## Texte de l'exercice
=====

L’ADN est une structure hélicoïdale composée de ce que l’on appelle des « nucléobases » — ou bases azotées, à savoir l’adénine, la guanine, la cytosine et la thymine — qui se combinent en permutations hétéroclites pour écrire le code source de la vie sur Terre, y compris celle des êtres humains. Bien que de l’adénine et de la guanine aient été découvertes dans des météorites il y a déjà une cinquantaine d’années, la présence de cytosine et de thymine dans ces objets extraterrestres était jusqu’alors restée incertaine, malgré les preuves que ces composés auraient pu exister dans la poussière interstellaire qui a donné naissance à notre système solaire il y a environ 4,6 milliards d’années.
Aujourd’hui, une équipe de scientifiques dirigée par Yasuhiro Oba, professeur à l’université d’Hokkaido, a enfin détecté des traces de cytosine et de thymine dans trois météorites carbonées (riches en carbone). Une découverte qui renforce l’idée que les impacts extraterrestres « ont contribué à l’émergence des propriétés génétiques de la plus ancienne forme de vie terrestre », selon une étude publiée il y a une semaine dans la revue Nature Communications.

=====

## Tâches à réaliser
1. Traduisez en anglais, s'il vous plaît, cette phrase du texte sur l'ADN et les météorites : « Aujourd’hui, une équipe de scientifiques dirigée par Yasuhiro Oba, professeur à l’université d’Hokkaido, a enfin détecté des traces de cytosine et de thymine dans trois météorites carbonées (riches en carbone). »
2. D'après le texte sur l'ADN et les météorites, dans quelle revue l'étude a-t-elle paru ?

## Enregistrements fournis
=====

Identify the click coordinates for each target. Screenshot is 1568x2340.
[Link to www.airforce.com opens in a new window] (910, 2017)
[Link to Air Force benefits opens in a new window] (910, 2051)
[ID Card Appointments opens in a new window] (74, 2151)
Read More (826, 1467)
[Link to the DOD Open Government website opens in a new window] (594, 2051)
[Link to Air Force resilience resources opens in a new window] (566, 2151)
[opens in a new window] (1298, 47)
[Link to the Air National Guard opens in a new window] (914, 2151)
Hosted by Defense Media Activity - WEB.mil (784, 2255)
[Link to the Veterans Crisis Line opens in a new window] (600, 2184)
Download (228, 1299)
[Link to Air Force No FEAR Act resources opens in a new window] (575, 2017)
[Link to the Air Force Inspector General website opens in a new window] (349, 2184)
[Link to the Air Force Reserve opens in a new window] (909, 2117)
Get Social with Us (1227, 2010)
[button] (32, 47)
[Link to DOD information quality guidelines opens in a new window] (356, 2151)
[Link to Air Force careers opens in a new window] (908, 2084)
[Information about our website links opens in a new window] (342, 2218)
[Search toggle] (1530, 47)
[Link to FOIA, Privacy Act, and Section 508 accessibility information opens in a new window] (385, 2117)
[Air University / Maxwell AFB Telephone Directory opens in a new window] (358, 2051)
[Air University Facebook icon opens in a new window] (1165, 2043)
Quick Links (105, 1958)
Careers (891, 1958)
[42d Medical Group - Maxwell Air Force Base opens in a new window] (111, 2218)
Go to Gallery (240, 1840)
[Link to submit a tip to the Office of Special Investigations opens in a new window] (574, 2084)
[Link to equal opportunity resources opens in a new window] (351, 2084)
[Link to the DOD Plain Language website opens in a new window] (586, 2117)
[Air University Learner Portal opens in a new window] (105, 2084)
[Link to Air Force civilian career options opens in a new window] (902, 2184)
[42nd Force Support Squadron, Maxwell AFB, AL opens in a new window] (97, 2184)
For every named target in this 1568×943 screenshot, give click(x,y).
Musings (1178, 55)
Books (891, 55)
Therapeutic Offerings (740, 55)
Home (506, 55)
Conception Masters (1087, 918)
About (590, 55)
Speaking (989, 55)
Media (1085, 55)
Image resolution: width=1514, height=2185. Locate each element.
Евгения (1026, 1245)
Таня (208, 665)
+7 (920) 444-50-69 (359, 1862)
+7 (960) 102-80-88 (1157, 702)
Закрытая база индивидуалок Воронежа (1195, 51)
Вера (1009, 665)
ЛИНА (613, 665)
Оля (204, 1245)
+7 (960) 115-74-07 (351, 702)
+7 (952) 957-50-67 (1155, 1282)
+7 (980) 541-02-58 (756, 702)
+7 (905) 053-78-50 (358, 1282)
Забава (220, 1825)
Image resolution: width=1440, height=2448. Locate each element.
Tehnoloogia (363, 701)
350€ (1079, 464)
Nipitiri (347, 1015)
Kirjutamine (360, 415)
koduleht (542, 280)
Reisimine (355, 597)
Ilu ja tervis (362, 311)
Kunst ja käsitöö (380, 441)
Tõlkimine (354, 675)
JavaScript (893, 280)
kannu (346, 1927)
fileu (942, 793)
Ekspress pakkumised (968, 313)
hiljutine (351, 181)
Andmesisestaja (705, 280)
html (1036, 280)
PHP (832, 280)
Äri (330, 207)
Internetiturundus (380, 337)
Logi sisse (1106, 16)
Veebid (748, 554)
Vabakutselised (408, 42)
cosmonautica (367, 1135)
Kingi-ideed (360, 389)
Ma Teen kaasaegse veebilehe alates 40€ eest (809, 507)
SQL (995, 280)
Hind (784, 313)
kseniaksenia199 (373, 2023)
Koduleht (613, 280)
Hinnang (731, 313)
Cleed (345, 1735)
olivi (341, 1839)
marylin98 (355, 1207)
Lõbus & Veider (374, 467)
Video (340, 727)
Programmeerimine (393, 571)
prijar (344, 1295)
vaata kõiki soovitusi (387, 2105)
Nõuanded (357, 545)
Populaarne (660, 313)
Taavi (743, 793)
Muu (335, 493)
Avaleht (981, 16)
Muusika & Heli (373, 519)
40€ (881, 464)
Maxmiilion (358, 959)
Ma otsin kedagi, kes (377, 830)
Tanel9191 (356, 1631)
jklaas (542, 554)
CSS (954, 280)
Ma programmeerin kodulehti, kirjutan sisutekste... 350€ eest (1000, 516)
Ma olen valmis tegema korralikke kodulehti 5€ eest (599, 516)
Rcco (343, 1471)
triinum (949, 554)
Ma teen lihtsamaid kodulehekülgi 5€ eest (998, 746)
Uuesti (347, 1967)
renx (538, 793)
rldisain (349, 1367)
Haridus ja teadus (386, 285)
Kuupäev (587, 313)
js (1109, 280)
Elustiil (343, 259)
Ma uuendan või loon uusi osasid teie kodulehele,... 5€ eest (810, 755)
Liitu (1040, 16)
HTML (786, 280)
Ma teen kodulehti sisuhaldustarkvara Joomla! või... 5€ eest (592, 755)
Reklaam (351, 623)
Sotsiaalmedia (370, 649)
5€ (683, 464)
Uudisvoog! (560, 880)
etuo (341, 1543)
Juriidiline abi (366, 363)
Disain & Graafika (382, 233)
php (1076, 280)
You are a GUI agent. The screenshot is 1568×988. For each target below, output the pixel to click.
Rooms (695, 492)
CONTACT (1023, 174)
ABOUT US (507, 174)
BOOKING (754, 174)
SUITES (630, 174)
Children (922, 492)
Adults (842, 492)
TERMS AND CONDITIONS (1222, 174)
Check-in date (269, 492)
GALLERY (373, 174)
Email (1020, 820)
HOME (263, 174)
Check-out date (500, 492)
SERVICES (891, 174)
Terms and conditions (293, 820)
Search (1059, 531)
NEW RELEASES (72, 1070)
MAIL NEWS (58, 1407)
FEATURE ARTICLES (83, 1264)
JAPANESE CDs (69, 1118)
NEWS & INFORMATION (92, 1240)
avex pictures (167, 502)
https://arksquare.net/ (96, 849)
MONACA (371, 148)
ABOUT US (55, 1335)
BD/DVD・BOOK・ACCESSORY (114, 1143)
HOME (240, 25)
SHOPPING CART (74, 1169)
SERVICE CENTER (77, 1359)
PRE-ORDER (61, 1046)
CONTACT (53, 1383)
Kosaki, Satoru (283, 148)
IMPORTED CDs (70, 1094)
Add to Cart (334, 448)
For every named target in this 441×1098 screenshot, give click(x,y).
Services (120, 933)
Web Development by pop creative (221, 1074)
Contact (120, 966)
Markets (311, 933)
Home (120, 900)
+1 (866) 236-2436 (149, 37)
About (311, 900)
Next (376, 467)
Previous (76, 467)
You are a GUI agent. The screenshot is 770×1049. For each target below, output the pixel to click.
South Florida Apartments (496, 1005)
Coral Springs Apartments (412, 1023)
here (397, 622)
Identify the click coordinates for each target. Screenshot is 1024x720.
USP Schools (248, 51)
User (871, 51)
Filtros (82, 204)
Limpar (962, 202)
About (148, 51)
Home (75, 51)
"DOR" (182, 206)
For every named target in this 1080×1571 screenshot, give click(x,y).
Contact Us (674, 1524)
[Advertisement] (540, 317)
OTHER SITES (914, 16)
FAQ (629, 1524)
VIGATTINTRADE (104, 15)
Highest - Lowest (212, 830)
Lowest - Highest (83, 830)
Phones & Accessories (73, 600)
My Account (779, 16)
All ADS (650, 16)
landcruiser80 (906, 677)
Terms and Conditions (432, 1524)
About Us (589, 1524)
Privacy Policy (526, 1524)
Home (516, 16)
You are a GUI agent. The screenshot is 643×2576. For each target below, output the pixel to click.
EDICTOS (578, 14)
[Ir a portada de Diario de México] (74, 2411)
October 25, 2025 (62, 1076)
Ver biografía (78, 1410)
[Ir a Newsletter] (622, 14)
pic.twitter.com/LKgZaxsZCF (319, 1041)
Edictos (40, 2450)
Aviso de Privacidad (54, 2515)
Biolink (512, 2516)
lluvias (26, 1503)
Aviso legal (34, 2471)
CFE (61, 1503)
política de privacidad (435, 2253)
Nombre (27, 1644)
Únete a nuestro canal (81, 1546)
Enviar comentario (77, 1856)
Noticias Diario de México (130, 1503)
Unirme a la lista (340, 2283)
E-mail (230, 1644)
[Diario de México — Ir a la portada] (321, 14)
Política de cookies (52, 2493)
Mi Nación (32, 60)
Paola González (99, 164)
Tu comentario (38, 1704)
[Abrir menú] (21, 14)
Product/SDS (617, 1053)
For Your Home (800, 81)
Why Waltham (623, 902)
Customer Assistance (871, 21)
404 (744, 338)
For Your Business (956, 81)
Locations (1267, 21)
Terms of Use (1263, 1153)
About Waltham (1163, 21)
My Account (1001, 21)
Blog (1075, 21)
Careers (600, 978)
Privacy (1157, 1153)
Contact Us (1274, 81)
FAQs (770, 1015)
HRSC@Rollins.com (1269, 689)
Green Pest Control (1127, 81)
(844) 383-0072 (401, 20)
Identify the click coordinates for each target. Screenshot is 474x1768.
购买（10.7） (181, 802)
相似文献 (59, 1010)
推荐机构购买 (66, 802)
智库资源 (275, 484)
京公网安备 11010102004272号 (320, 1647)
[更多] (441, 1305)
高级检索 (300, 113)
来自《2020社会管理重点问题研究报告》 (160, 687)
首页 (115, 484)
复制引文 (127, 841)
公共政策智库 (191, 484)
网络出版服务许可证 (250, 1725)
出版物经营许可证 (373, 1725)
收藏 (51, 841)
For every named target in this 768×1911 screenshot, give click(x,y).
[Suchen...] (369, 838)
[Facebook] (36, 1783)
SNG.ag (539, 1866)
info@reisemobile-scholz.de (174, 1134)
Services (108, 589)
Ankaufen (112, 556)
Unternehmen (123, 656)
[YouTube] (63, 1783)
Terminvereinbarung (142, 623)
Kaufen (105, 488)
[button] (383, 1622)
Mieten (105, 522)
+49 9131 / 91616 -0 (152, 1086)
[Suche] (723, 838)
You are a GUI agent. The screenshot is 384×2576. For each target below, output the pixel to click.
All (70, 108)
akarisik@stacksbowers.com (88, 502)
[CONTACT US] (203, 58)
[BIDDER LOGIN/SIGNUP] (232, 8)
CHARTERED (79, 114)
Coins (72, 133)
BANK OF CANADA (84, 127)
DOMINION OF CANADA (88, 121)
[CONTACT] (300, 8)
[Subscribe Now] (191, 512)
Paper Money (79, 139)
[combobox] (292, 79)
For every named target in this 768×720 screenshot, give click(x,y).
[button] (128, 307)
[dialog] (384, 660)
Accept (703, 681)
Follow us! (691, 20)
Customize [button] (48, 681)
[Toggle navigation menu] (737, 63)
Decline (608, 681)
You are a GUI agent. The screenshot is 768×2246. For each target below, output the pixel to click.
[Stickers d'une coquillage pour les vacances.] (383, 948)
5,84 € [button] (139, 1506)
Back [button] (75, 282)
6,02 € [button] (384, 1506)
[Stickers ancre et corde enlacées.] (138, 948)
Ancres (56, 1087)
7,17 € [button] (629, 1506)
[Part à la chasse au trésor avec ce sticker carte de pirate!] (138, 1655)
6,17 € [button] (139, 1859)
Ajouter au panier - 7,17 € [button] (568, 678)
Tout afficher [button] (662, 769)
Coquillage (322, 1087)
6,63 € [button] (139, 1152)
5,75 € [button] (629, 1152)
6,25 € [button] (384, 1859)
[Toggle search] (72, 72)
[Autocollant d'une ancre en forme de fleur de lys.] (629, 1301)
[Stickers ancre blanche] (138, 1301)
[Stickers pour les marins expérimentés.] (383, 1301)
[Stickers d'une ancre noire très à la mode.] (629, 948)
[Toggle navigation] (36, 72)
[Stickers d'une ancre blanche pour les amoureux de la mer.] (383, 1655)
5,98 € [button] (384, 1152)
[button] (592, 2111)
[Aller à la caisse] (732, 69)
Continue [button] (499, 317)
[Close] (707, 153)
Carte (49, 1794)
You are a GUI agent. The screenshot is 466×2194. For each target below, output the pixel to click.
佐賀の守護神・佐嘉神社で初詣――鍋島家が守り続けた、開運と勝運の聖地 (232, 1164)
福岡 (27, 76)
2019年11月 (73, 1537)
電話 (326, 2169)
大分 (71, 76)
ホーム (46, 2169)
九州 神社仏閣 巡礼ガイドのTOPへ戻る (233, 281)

=====

## Résultats des tâches
1. Today, a team of scientists led by Yasuhiro Oba, a professor at Hokkaido University, has finally detected traces of cytosine and thymine in three carbonaceous (carbon-rich) meteorites.

2. Dans la revue Nature Communications.